(Beginning of Provided passage)

So that’s another gift selfish action. It enables depressed people to write their caustic observations about the world, thus dragging everyone else down into the hell that our reality is. Fuck ‘em if they can’t take a joke.

lonelydragon's avatar

@janbb I think wildpotato has a point. Maybe not all depressed people are intelligent, but researchers have observed a relationship between depression and intelligence. Here’s a link if you’d like to read more:

http://www.personalityresearch.org/papers/beattie.html

On an intuitive level, it makes sense. On recurrentdepression.com, one writer had this to say about the relationship between depression and intelligence:

“Some of the characteristics of high intelligence are an above-average imagination, superior verbal ability, and advanced analytical skills. This is the perfect recipe for cooking-up very elaborate, and very negative, inner dialogues. And that’s exactly what happens.” Also, it’s easier for a depressed person to create that inner dialogue because s/he probably has greater awareness of personal foibles and mistakes.

Less intelligent people that I have known seem to skate through life with very few instances of depression. The most superficial people that I knew were also the happiest, because they never examined their lives. Intelligent people, who dig below the surface level in their thinking, are more introspective and will over-examine themselves.

janbb's avatar

@lonelydragon You make interesting points. Thanks. I wonder though, if we now look at depression as a chemical imbalance in the brain how that factors in with intelligence?

wundayatta's avatar

There’s a complex interplay between genes and environment. Perhaps many people have the genes for depression, yet the genetic predispositions are primarily triggered in more intelligent people, simply because intelligent people are more likely to bring about the circumstances these genes are primed to react to.

(End of Provided passage)
(Beginning of Data listing)

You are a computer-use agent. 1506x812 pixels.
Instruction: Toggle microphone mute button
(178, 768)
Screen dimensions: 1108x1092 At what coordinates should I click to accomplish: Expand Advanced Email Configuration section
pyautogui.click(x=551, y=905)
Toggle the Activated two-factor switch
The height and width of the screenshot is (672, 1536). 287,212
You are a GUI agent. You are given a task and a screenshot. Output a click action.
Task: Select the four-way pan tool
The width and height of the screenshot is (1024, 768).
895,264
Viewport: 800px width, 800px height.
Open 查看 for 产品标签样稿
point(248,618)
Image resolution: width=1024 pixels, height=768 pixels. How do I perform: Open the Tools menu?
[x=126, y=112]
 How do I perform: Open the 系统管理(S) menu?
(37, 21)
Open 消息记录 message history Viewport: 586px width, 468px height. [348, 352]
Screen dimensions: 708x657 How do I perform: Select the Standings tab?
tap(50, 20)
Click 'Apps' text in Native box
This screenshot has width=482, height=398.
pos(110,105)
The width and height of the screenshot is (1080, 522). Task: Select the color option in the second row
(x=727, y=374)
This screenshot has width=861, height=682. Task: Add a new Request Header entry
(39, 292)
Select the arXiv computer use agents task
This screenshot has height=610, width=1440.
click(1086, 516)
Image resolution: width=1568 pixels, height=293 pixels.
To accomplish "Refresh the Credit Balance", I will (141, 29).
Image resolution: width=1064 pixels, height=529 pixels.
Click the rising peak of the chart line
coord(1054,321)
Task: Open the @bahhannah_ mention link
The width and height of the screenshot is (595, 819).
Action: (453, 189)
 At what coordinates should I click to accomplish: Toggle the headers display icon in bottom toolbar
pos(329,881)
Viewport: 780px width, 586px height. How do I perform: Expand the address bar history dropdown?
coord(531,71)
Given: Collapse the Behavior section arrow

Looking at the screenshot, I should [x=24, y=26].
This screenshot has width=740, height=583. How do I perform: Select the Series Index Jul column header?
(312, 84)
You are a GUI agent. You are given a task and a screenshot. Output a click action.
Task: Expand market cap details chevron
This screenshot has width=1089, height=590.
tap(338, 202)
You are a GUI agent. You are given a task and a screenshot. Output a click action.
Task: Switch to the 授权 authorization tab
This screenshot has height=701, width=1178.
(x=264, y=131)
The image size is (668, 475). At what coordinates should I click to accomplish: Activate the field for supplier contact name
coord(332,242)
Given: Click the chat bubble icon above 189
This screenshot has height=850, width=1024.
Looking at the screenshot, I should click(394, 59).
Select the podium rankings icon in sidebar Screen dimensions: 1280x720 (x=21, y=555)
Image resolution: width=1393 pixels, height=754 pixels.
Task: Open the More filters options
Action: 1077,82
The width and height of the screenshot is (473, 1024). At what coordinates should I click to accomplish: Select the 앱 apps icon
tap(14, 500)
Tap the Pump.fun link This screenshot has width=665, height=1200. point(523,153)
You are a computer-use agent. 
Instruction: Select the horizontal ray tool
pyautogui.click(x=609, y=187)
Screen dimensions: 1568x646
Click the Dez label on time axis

(End of Data listing)

Assignment 1:
Please repeat word for word the part of the forum discussion on depression and intelligence between "janbb's avatar" and "in with intelligence?", inclusive.
Assignment 2:
In the forum discussion on depression and intelligence, what three characteristics of high intelligence does the quoted writer from recurrentdepression.com list?
The material above stands apart from the forum discussion on depression and intelligence.

Response area 1:
janbb's avatar

@lonelydragon You make interesting points. Thanks. I wonder though, if we now look at depression as a chemical imbalance in the brain how that factors in with intelligence?

Response area 2:
An above-average imagination, superior verbal ability, and advanced analytical skills.